发现并对肿瘤特异性基因变异进行功能分析为预测治疗应答,帮助病人选择有效的治疗策略提供了可能性。正常的KRAS基因产物主要参与细胞分裂的调控,而许多癌症中都存在KRAS基因突变,到目前为止许多研究证明KRAS基因突变是预测非小细胞肺癌和结直肠癌病人治疗敏感性的一个强力生物标记物。
研究人员表示,由于传统的基因突变检测方法需要复杂耗时的过程,同时还需要昂贵的仪器,因此并不适合进行KRAS突变的常规临床筛查。为了克服这些问题,研究人员开发了这种能够对肺癌和结直肠癌样本进行常规检测的新技术。
这项研究使用了杂交诱导聚合技术进行突变检测,能够在PCR扩增之后的不到十分钟内检测到常见KRAS突变。杂交诱导聚合技术是一种基于bead的DNA检测技术,适用于微芯片平台。
在这项研究中,研究人员对20个肺癌和结直肠癌样本进行了分析,并将结果与传统测序方法进行了对比,结果表明利用这项新技术筛查到的KRAS突变与测序结果100%吻合。除此之外,研究人员还报告称在其中一个样本中,即使在正常DNA背景下仅有25%的KRAS突变含量也能够被检测到。
这些结果表明这项基于杂交诱导聚合技术的突变检测方法具有非常高的准确性,适用于真正的临床检测,并且研究人员还表示这项技术不仅能够快速获得结果,同时具有很高的性价比,因此该研究为个体化肿瘤治疗策略的制定提供了一个有效的分析工具。(基因宝jiyinbao.com)

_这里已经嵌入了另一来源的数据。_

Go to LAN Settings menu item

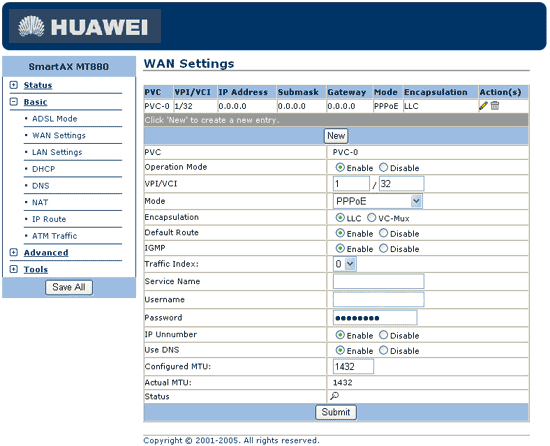(x=57, y=152)
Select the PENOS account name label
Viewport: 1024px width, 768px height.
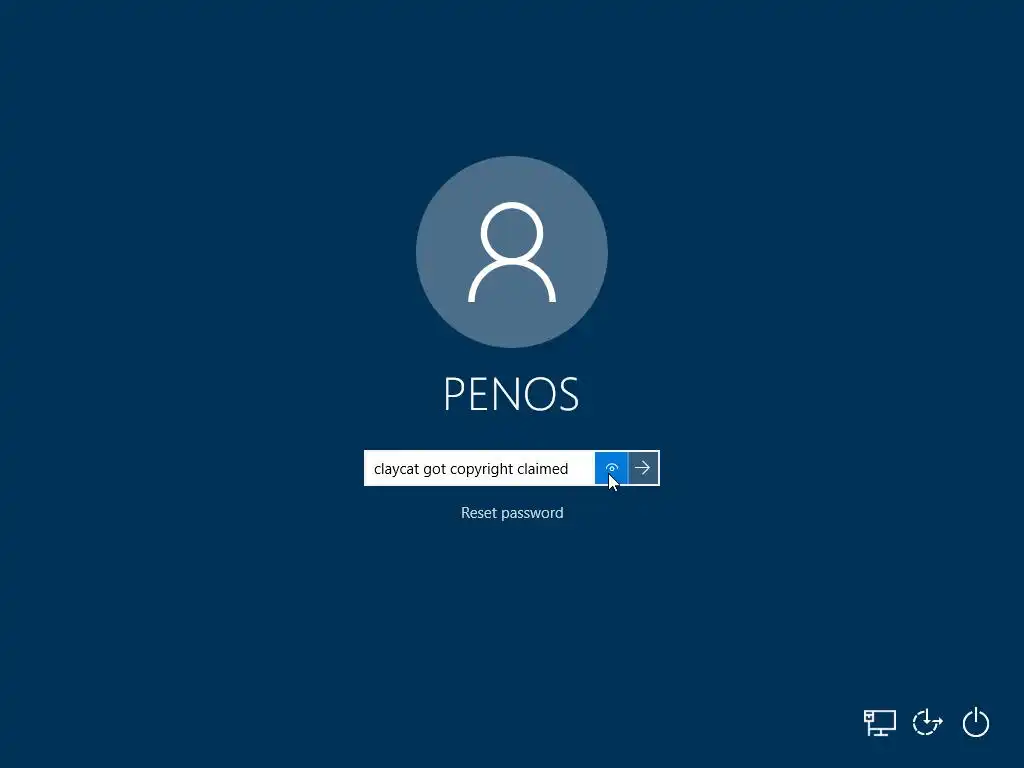point(511,393)
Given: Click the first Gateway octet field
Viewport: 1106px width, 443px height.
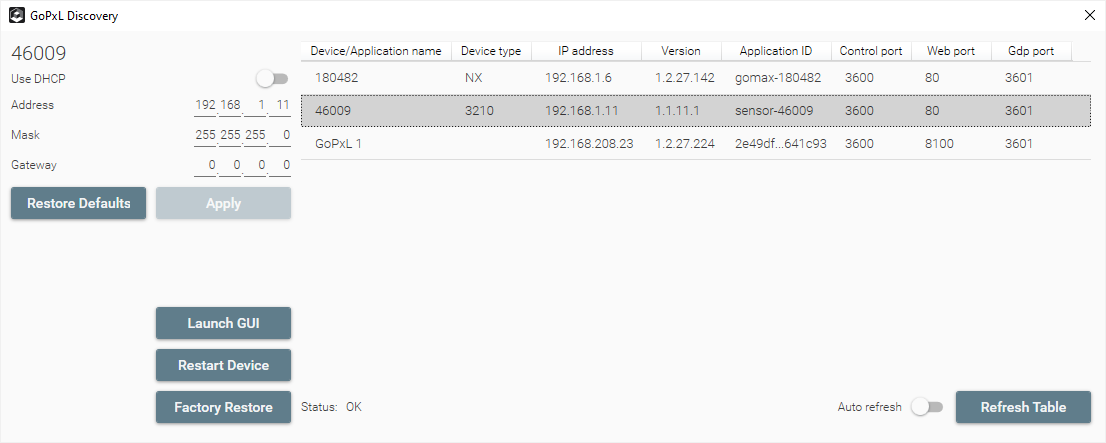Looking at the screenshot, I should point(206,165).
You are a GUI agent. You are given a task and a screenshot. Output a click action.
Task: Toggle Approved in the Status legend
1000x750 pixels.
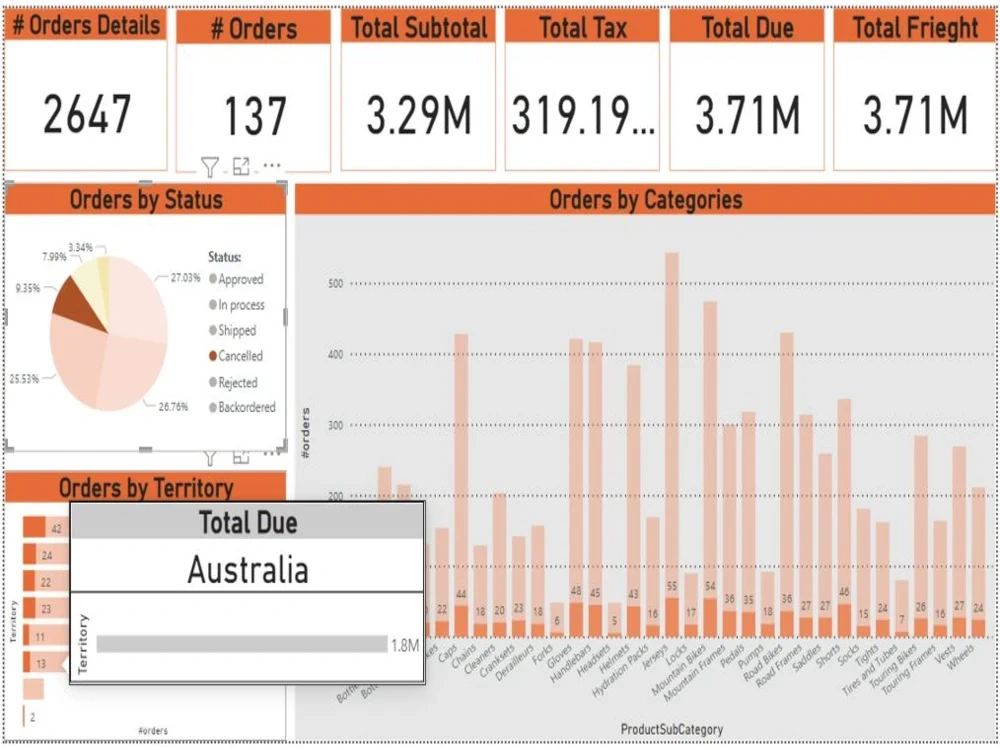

Hybridization-Induced Aggregation Technology for Practical Clinical Testing : KRAS Mutation Detection in Lung and Colorectal Tumors
Hillary S. Sloane, James P. Landers, Kimberly A. Kelly
KRAS mutations have emerged as powerful predictors of response to targeted therapies in the treatment of lung and colorectal cancers; thus, prospective KRAS genotyping is essential for appropriate treatment stratification. Conventional mutation testing technologies are not ideal for routine clinical screening, as they often involve complex, time-consuming processes and/or costly instrumentation. In response, we recently introduced a unique analytical strategy for revealing KRAS mutations, based on the allele-specific hybridization-induced aggregation (HIA) of oligonucleotide probe-conjugated microbeads. Using simple, inexpensive instrumentation, this approach allows for the detection of any common KRAS mutation in <10 minutes after PCR. Here, we evaluate the clinical utility of the HIA method for mutation detection (HIAMD). In the analysis of 20 lung and colon tumor pathology specimens, we observed a 100% correlation between the KRAS mutation statuses determined by HIAMD and sequencing. In addition, we were able to detect KRAS mutations in a background of 75% wild-type DNA-a finding consistent with that reported for sequencing. With this, we show that HIAMD allows for the rapid and cost-effective detection of KRAS mutations, without compromising analytical performance. These results indicate the validity of HIAMD as a mutation-testing technology suitable for practical clinical testing. Further expansion of this platform may involve the detection of mutations in other key oncogenic pathways.